Bollman hats are sold in 70 countries and every U.S. state, and Rongione is excited about the potential for the new Santa Monica venture. Bollman owns the store and will split the profits with the store manager, a man who has had a hat store in Santa Monica for 17 years.
Rongione called it a concept store and hopes it gives his company a new outlet to directly reach consumers while also promoting the hatmaker’s brand and proud history: “We’re going to learn from that store what works and what doesn’t work.”
Rongione encourages those who work for him to give their input, said his executive assistant, Carly Glasmyre.
“Don’s passion is engaging, and it’s an exciting part of this job. And it’s very exciting to work for someone who really listens, and welcomes feedback,” said Glasmyre, who has worked for Rongione since early 2016.
Rongione, who meets regularly with employees, feels that being an approachable, friendly leader is an important part of leading a business: “We have to engage our employees, or in my case, employee-owners, in the process of understanding the challenges of the business and using not just their hands and their back every day, but their minds and spirits as well, to create a better product and build a better customer experience.
“I have to be a cheerleader for that, to some degree.

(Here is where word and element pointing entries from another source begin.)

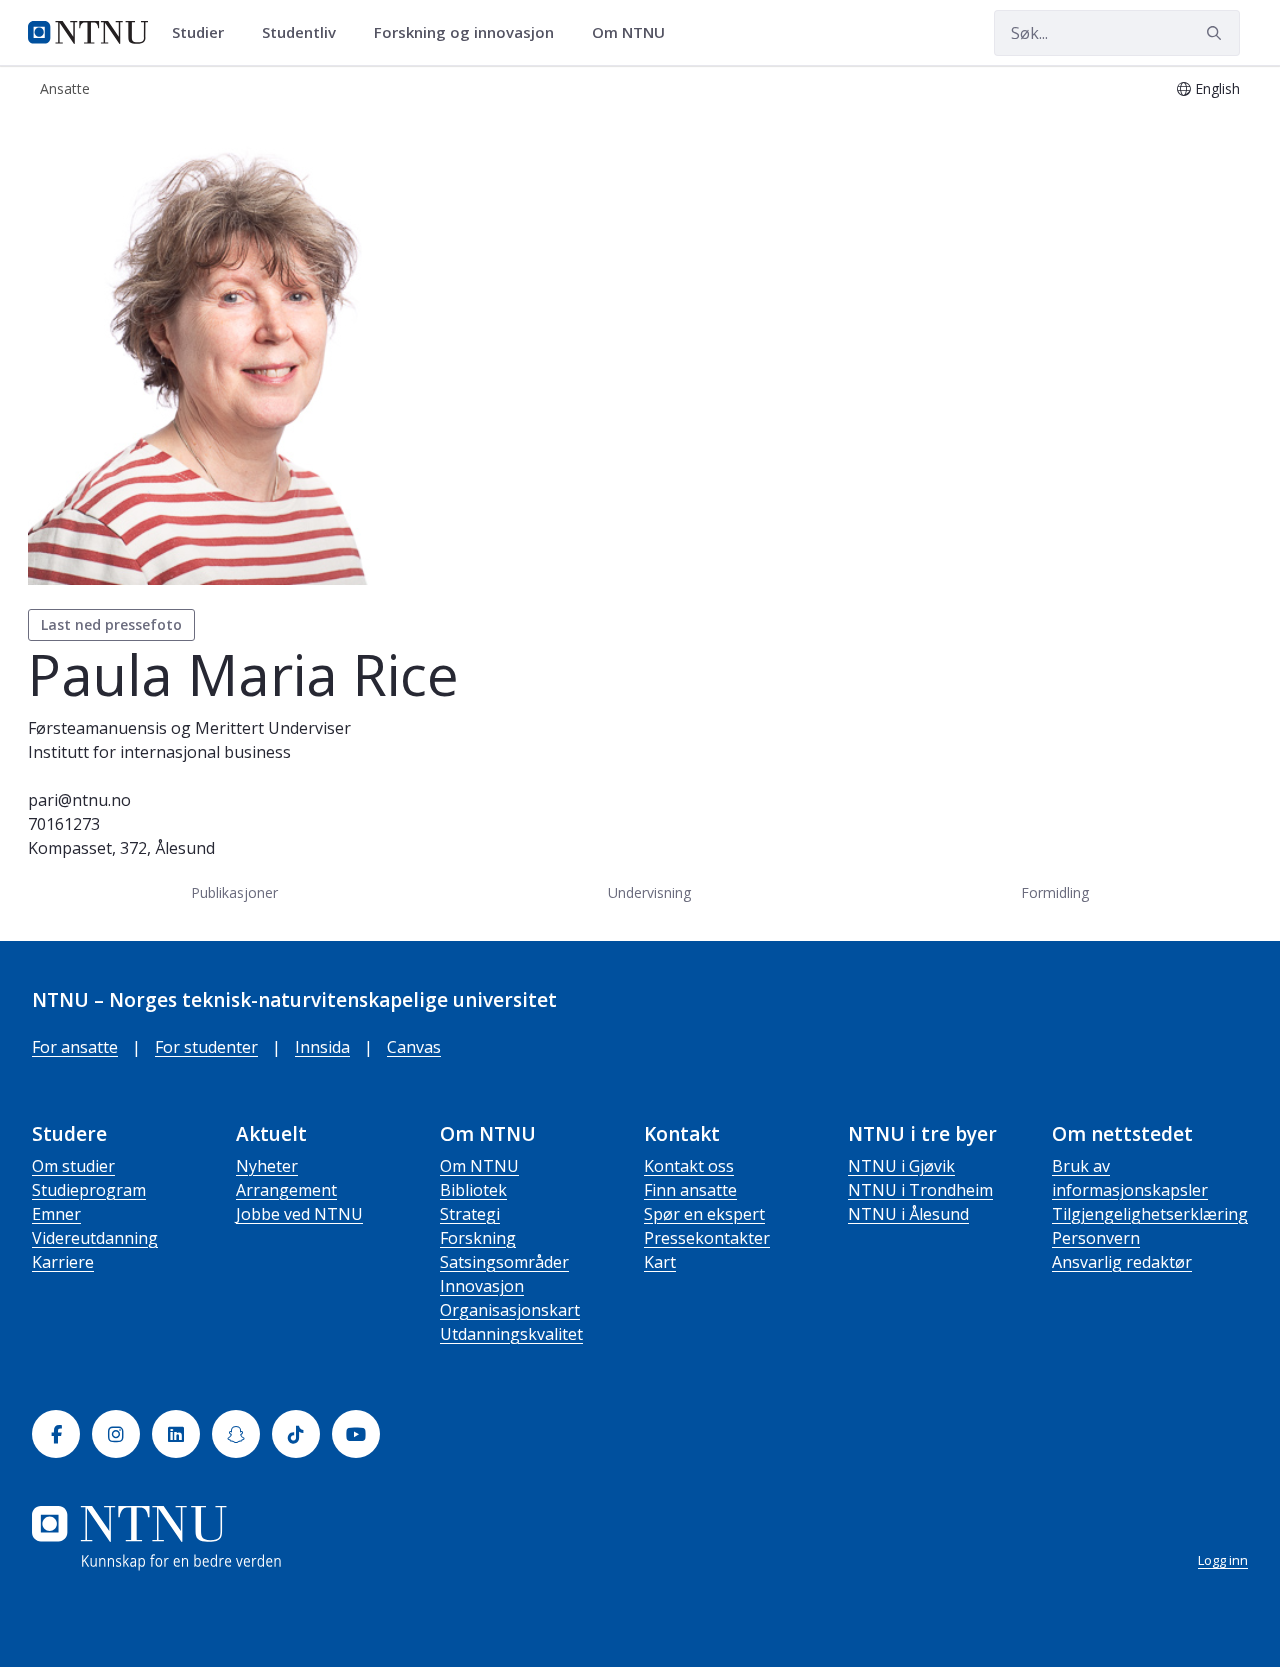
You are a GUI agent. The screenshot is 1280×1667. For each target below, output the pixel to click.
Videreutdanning (95, 1238)
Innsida (322, 1047)
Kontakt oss (689, 1166)
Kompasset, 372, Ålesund (121, 848)
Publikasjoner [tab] (234, 892)
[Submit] (1217, 33)
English (1217, 88)
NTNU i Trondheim (920, 1190)
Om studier (73, 1166)
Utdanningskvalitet (511, 1334)
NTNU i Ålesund (908, 1214)
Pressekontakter (707, 1238)
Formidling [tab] (1055, 892)
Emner (56, 1214)
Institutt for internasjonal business (159, 752)
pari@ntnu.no (79, 800)
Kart (660, 1262)
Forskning (478, 1238)
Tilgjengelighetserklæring (1150, 1214)
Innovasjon (482, 1286)
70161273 (64, 824)
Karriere (63, 1262)
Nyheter (267, 1166)
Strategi (470, 1214)
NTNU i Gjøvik (901, 1166)
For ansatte (75, 1047)
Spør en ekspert (704, 1214)
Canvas (414, 1047)
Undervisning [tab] (649, 892)
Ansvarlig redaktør (1122, 1262)
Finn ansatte (690, 1190)
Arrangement (286, 1190)
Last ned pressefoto (111, 624)
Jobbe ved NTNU (299, 1214)
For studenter (206, 1047)
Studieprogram (89, 1190)
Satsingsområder (504, 1262)
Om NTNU (479, 1166)
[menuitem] (205, 33)
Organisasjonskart (510, 1310)
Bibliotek (473, 1190)
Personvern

And I have to be visible, telling the stories both internally and externally.”
The loss of its jobs from years past at Bollman has meant less revenue from the company for Adamstown’s municipal government, a borough council member said.
“We anticipated the downsizing, adjusted our expenses and now find ourselves no longer having the heavy reliance on industry in general and Bollman’s specifically,” said Councilwoman Cindy Schweitzer.
Bollman, along with Goods Chips and Hope Hoisery Mills (which is no longer in existence) provided employment to most of the residents of Adamstown, she continued, and many residents had parents or siblings who worked for one of the companies.
Bollman Hat went above and beyond its civic duty and donated to the borough the land that now is the Adamstown Grove and Adamstown Pool, she added.
“Bollman Hat and Adamstown Borough will always go hand in hand – or should I say, ‘Hat in hand,’” she added.
And Rongione is confident that Bollman can continue, especially as it embraces technology like e-commerce, its own retail store and other innovations: “If anyone can do it, we can.”